ARLANDER KEYS, United States Magistrate Judge.


On June 17, 2003, Plaintiff filed a claim for LTD benefits under the group policy. Plaintiff claimed that she was entitled ho benefits equal to 60% of her monthly salary ($2,334.99/month), commencing after a 180 day elimination period, following the onset of disability on April 2, 2002. MET 779. MetLife denied the claim on July 9, 2003. MetLife's case management specialist, Christine Graf, stated that, the sole reason that the claim was being denied was because Plaintiff purportedly did not meet the 180 days of continuous disability for the elimination period; Ms. Graf noted that Plaintiff had received STD for a total of only twelve weeks-far short, of the 180-day requirement. MET 81. Notably, Ms. Graf did not explain why receiving only 12 weeks of STD was dispositive of Plaintiff's disability status.

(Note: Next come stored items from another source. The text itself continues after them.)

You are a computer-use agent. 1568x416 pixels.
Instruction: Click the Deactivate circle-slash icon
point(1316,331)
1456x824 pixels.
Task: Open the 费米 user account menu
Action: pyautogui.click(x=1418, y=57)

Plaintiff appealed MetLife's denial, supplementing her initial submission with correspondence with Sharp, records of doctor appointments, reports of her condition, and medical evidence. MET 85-92. Met Life denied Plaintiff's claim a second time on January 14, 2004. MET 192-194, Rosemary Harmon, a MetLife Procedure Analyst, explained that Plaintiff neither satisfied the 180-day elimination period nor qualified as an active, eligible Sharp employee, under the terms of the Plan. Met 192-194. MetLife did not reference any of Plaintiff's medical evidence FN3 in denying Plaintiff's application for benefits under the Plan. MET 920-922.

   

MetLife hired Dr. Jeffrey Lieberman, a rheumatologist, to review Plaintiff's medical file.

Dr. Lieberman is affiliated with Network Medical Review, an organization that receives over one million dollars in business annually from MetLife.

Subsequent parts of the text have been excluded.